• [HOW TO COMPLETE THIS TASK] Every record needs to come back as written, except for the pictures.

=======

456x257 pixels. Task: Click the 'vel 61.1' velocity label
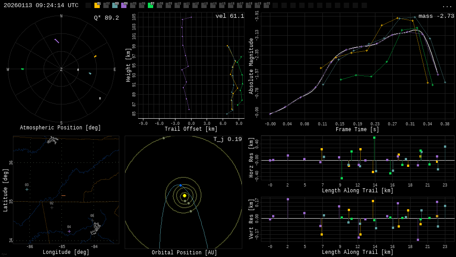click(x=230, y=16)
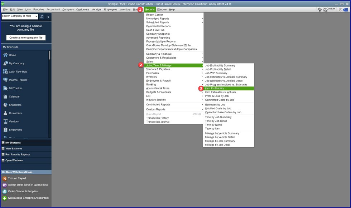
Task: Click the Search Company or Help field
Action: [x=18, y=16]
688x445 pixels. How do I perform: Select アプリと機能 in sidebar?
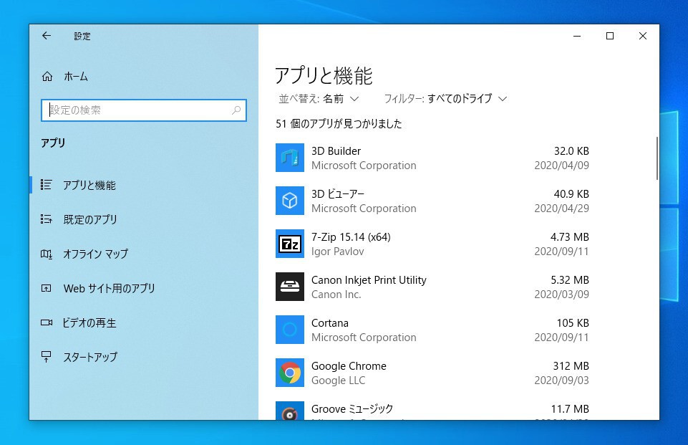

=======

• [ANSWER]
456x257 pixels. Task: Click the 'vel 61.1' velocity label
click(x=230, y=16)
Task: Click the Search Company or Help field
Action: [x=18, y=16]
688x445 pixels. How do I perform: Select アプリと機能 in sidebar?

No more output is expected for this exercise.